Human Limb Motion Segmentation by PCA-ARMA Methods
Lingfeng Liu, Feng Mei, Qian Hu · 2021 IEEE 21st International Conference on Communication Technology (ICCT) · 2021
Effective segmentation of motion capture (MoCap) data is becoming a crucial issue for further human motion posture and behavior analysis, which requires both robustness and computation efficiency in the algorithm design. In this paper, we propose an unsupervised segmentation algorithm based on limb bone partition angle body structural representation, principle component analysis (PCA) for sequences dimension reduction, and autoregressive moving average (ARMA) model fitting. The collected MoCap data is converted into the angle sequence formed by the human limb bone partition segment and the central spine segment.

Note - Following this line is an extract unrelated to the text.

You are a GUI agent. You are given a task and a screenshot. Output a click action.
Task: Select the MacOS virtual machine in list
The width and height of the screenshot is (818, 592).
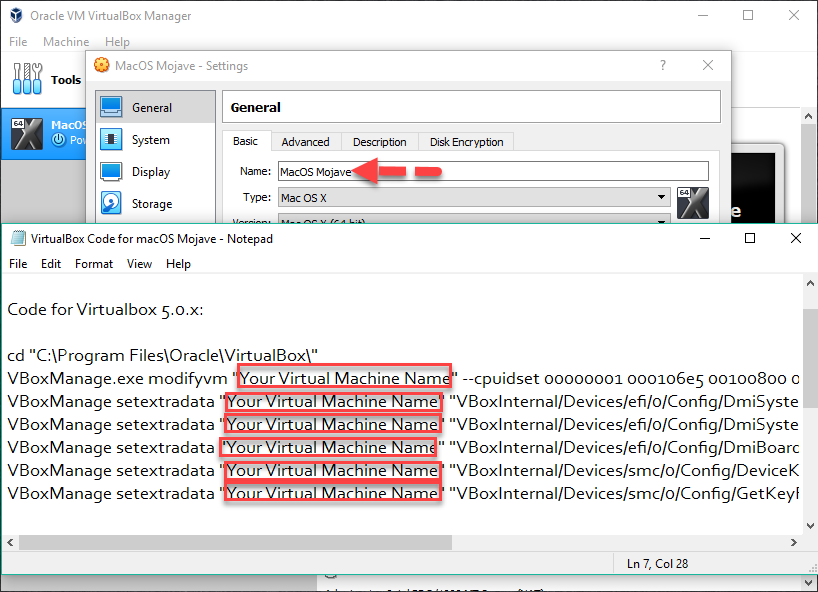coord(43,133)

The PCA algorithm is used to reduce the dimension of limbs sequence into a two-dimensional sequence of upper limb and lower limb. The limb angle sequences are matched by the ARMA model, and the segmentation points of the limb angle sequences are distinguished by analyzing the good of fitness of the ARMA model. A medial filtering algorithm is proposed to ensemble the segmentation results from individual limb motion sequences. A set of MoCap measurements are also conducted to evaluate the algorithm including typical body motions collected from subjects of different heights, and are labeled by manual segmentation.